No, we are all sad((((''depressed'')))) because there isn't a disposal of real lolis for all for us

It sure feels like it

It's not a real dinctinct and unified disease, but it does describe a cluster of symptoms.
But I hate nothing more than people who make excuses for their misery and loneliness because they believe they have some debilitating condition.

Depression is a result of 1st world living. Its a spoiled thing to say but I feel its true. This is my opinion though. I imagine people in legitimatelyshitty situations in 3rd world countries don't have the time to overthink things and become depressed. I'm actually diagnosed with depression and am 21 and have had it since 14 as well as anxiety and Body Dysmorphic Disorder. And depression doesn't necessarily mean suicidal thoughts. Plenty of people have actual depression without feeling suicidal. I'm weirdly pessimistic in that I'd hate myself if I stooped low enough to consider suicide.

I think its real but you can beat it.

My parents don't believe in depression. And everytime I type or say or think about the word "depression" I cringe because I always think that people associate depression with being a pussy that can't handle life. My parents both grew up on farms and so they would harp everyday about how hard work is important and they would always find some way to relate it to my brother and I. They would constantly compare our lives and say how if they were given the opportunities they were given then they would be doing much better than we are. I'm currently at a top 5 public university in the u.s. but my grades have been suffering because of my issues.

I've been diagnosed as clinically depressed by a psychiatrist and I've been taking meds for a couple of months and going to therapy. And it has helped some.

When I think "depressed", I think of not wanting to do anything but stay in bed and sleep because you don't want to wake up because you hate your life and dont feel motivated enough to improve it. Or stare at the ceiling thinking about all the happiness you could have if you fixed your life, but you always have this feeling in your stomach that says none of that matters because you will always fail and nothing will change.

Used to cry myself to sleep in middle school because of bullies and not having friends. Also had an "inappropriate sexual encounter" when I was 12 that attributed to my "depression". I basically held it inside for 7 or 8 years and it festered and hurt and i thought telling my parents about it would help but it didnt. And i was wrong. And i shouldnt have told them i was depressed.

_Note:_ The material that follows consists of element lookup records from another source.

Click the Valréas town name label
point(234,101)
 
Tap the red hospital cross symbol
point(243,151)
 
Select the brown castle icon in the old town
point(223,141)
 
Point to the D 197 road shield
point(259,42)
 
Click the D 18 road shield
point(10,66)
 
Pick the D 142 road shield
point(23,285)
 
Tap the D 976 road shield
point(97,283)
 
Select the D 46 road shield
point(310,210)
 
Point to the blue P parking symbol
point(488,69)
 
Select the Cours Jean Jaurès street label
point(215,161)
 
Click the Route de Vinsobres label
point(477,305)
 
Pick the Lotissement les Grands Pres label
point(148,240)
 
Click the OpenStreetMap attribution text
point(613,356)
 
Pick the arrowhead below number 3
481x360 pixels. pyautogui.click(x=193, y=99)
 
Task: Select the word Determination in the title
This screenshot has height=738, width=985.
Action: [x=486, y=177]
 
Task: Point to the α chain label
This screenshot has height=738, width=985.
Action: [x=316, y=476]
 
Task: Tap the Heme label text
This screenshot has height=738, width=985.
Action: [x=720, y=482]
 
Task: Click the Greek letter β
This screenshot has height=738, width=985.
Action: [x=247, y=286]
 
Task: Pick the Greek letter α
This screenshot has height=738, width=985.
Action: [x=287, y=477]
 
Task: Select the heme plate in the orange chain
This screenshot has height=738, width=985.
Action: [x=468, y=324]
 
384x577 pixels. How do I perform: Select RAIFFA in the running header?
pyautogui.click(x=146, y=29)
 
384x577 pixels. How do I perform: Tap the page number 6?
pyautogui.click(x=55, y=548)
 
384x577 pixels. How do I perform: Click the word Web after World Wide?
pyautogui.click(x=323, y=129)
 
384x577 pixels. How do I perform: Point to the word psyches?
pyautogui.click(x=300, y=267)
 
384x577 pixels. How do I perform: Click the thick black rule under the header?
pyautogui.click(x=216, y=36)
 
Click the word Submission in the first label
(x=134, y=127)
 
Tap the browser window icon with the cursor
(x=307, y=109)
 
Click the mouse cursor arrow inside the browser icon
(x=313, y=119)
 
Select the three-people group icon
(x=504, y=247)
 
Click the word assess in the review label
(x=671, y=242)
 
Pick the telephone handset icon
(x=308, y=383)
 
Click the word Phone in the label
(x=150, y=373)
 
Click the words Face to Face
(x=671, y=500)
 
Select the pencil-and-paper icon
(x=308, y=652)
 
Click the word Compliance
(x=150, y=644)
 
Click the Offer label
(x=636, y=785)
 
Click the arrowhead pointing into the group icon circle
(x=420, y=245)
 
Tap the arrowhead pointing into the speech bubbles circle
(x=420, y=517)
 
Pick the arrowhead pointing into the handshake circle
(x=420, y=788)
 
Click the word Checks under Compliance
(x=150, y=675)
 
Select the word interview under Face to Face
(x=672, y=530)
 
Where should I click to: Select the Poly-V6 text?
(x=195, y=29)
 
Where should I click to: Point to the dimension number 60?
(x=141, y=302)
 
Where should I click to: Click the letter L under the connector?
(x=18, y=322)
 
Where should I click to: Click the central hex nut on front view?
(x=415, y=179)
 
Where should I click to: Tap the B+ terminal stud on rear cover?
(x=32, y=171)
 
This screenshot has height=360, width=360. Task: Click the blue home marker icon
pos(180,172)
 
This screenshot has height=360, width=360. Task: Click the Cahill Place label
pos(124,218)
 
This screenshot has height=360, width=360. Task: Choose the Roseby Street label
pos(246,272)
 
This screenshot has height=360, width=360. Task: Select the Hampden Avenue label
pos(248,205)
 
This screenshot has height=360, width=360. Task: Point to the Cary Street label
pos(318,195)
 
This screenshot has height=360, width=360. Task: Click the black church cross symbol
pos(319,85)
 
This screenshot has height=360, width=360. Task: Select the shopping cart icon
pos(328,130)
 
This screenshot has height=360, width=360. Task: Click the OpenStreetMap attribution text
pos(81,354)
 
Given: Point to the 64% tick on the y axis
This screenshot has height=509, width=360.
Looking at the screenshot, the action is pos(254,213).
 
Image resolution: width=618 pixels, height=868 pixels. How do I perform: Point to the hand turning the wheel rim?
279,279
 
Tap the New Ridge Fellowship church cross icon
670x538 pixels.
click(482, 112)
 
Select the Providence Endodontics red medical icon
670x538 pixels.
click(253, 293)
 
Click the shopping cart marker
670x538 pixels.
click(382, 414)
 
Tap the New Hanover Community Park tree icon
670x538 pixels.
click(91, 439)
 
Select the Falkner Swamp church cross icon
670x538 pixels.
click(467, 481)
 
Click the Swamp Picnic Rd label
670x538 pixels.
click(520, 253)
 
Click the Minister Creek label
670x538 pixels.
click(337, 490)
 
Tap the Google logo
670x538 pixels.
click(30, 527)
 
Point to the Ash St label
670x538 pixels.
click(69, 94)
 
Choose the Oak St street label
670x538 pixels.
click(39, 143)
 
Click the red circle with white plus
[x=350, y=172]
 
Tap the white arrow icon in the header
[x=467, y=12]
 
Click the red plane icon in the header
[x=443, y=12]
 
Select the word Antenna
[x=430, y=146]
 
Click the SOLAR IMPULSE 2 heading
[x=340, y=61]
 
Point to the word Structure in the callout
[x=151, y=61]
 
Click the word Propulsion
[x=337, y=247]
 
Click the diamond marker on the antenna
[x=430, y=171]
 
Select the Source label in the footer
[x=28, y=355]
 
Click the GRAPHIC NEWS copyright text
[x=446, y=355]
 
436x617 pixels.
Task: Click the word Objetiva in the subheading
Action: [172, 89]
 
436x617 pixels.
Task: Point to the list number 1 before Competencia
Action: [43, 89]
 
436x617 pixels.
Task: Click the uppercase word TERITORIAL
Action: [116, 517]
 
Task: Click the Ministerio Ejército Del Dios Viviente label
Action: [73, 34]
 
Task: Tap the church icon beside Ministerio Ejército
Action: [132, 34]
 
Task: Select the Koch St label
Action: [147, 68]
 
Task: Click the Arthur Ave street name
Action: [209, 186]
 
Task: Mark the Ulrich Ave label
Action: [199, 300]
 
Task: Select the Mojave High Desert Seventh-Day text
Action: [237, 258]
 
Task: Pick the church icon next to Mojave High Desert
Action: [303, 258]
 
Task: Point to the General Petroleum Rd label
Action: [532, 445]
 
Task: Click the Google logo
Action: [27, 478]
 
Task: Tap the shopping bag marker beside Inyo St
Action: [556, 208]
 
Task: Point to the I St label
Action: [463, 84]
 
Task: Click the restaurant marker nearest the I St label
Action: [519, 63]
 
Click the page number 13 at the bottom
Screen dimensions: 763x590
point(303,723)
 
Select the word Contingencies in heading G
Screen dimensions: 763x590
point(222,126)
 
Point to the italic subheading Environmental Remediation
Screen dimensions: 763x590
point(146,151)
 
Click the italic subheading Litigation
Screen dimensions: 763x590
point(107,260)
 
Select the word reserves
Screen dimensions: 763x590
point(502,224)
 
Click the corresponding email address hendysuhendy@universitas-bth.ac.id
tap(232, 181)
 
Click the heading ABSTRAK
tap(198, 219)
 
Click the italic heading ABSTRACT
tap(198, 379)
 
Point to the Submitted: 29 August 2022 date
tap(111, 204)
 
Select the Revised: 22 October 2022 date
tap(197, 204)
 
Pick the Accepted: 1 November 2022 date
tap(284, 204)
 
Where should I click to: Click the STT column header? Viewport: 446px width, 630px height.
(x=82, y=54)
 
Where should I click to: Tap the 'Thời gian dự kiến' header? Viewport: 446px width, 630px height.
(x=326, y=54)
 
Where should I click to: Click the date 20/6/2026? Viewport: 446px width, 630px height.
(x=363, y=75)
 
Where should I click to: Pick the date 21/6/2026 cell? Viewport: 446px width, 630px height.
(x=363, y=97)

I think the truth is that im weak-willed and I'll never be the person my parents or I want me to be. But part of me says fuck that, I can do it on my own since I've been alone for so long and dealing with this bullshit for almost 10 fucking years. I was too pussy to kill myself in middle school so might as well not live a shitty life.

I blog posted. Sorry.

>apologizing for posting on an anonymous chinese cartoon forum
I think this is where your problem lies brotherino

probably right

It actually is.
The sad part is that a depressed person usually doesn't look like it.

Your life just passes with next to no awareness about time, weeks and even months go by faster than a day if you lived normally.
You'd rather get shot in the head on the spot then go eat, drink, or breath. Although most people think they've given up completely till their life is about to come to a end and realize they were fooling themselves.